Klienci nie wytrzymali spotkania z prostytutką. Cztery zgony
Nowojorska prostytutka, Angelina Barini, nie wyjdzie zza krat przez trzy najbliższe dekady. Taką karę wyznaczył jej sąd za zbrodnie, jakiej dokonała na czterech mężczyznach, którzy byli jej klientami. Podała im narkotyki i "tabletki gwałtu", bo chciała pozbawić ich przytomności i okraść. Ofiary nie przeżyły zbyt dużej dawki farmaceutyków.
43-letnia kobieta, pracująca w branży usług seksualnych w Nowym Jorku, przyznała się do zabicia klientów poprzez przedawkowanie środka przeciwbólowego fentanylu i substancji GBL, zwanej "tabletką gwałtu". Prostytutka wyznała, że jej zamiarem nie było pozbawienie życia usługobiorców. Chciała jedynie pozbawić ich przytomności i okraść.
Morderczyni nie wyciągała wniosków ze swoich czynów - tylko pomyliła się cztery razy, doprowadzając do zgonu ofiary, ale sądziła też, że ucieczką przed odpowiedzialnością będzie ukrycie ciała. Naiwnie sądziła, że wystarczy zawinąć trupy w prześcieradło i ukryć w kontenerze na śmieci.
30 lat więzienia dla prostytutki za zamordowanie klientów
Jak donosi "Bild", do tych zbrodni doszło w 2019 roku. Barini, która szybko została przez policję namierzona i zatrzymana, w zeszłym roku podczas procesu przyznała się do wszystkiego.

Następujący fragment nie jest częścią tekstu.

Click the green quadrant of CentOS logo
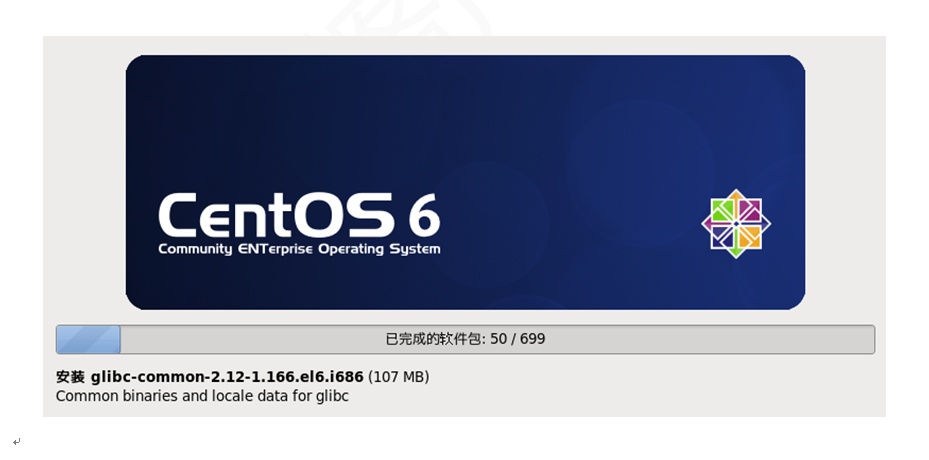Screen dimensions: 929x460 (723, 211)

Poprosiła przy tym o wyrozumiałość - tłumaczyła się trudnym dzieciństwem i wieloletnim uzależnieniem od narkotyków. Sędzia okręgowy Brian Cogan był stanowczy, mówiąc, że przestępstwa "za kilka szybkich dolców" wymagają surowej kary. Oskarżona podczas wysłuchania sądowego werdyktu płakała i rozpaczała.
Kuzynka jednej z ofiar, która była świadkiem w tym procesie, powiedziała, że się nie zdobędzie na wyrozumiałość. - Nie wybaczam ci. Mój kuzyn i ja byliśmy najlepszymi przyjaciółmi. Nie mam dla ciebie litości - powiedziała kobieta.

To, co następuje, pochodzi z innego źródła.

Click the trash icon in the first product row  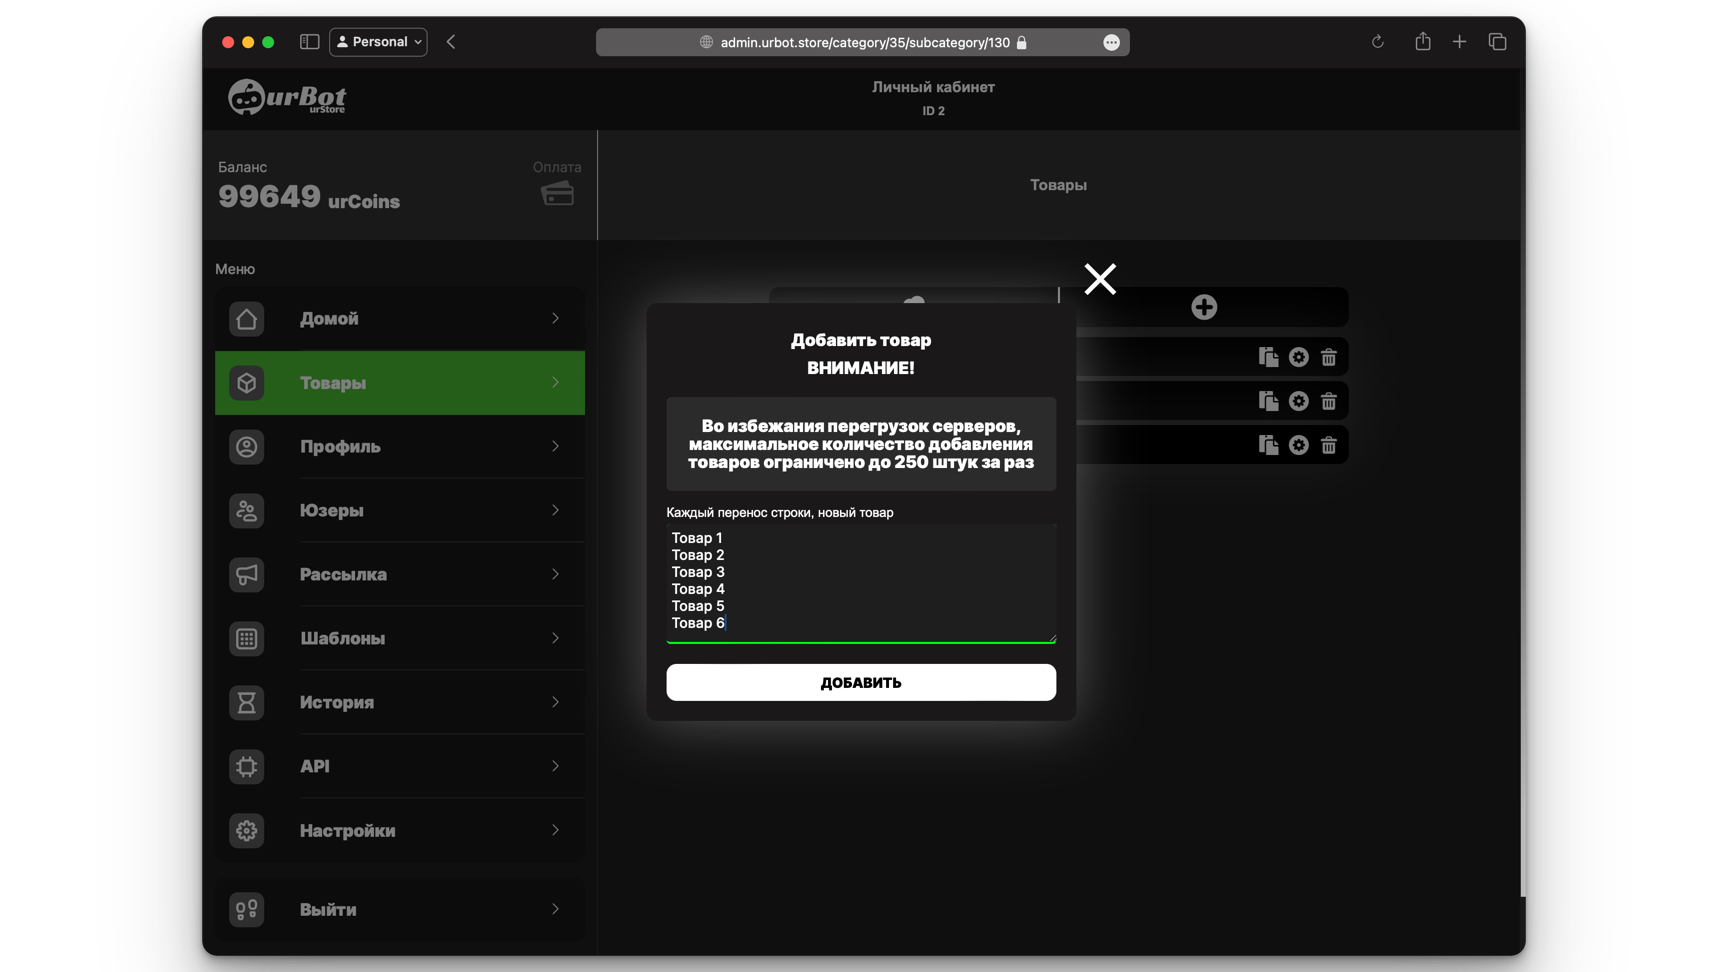(1328, 357)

"New York Post" rozmawiał ze starszą siostrą skazanej. Sally Barini nazwała werdykt "trochę surowym". - Ofiary same się zaangażowały. Nie byli świętymi. Poszli z nią. Chcieli się bawić, ćpać i uprawiać z nią seks. To nie było tak, że przykładała komuś pistolet do głowy i zmuszała go, by poszli z nią - oceniła siostra.